After this query is run, it may be some time before the same connection is used again to perform other tasks, though other connections can still be operating on the database in the mean time.
Should I be calling connection.commit() soon after the cursor.execute(...) call to ensure that the operation hasn't left an unfinished transaction on the connection?
There are thwo things you need to take into account:
the isolation level in effect
what kind of state you want to "see" in your transaction
The default isolation level in MySQL is REPEATABLE READ which means that if you run a SELECT twice inside a transaction you will see exactly the same data even if other transactions have committed changes.
Most of the time people expect to see committed changes when running the second select statement - which is the behaviour of the READ COMMITTED isolation level.
If you did not change the default level in MySQL and you do expect to see changes in the database if you run a SELECT twice in the same transaction - then you can't do it in the "same" transaction and you need to commit your first SELECT statement.
If you actually want to see a consistent state of the data in your transaction then you should not commit apparently.
then after several minutes, the first process carries out an operation which is transactional and attempts to commit. Would this commit fail?
That totally depends on your definition of "is transactional". Anything you do in a relational database "is transactional" (That's not entirely true for MySQL actually, but for the sake of argumentation you can assume this if you are only using InnoDB as your storage engine).

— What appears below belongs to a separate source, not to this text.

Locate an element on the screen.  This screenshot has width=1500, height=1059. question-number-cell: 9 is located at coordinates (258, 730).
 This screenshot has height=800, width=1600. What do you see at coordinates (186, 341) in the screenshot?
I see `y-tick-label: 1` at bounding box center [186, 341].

If that "first process" only selects data (i.e. a "read only transaction"), then of course the commit will work. If it tried to modify data that another transaction has already committed and you are running with REPEATABLE READ you probably get an error (after waiting until any locks have been released). I'm not 100% about MySQL's behaviour in that case.
You should really try this manually with two different sessions using your favorite SQL client to understand the behaviour. Do change your isolation level as well to see the effects of the different levels too.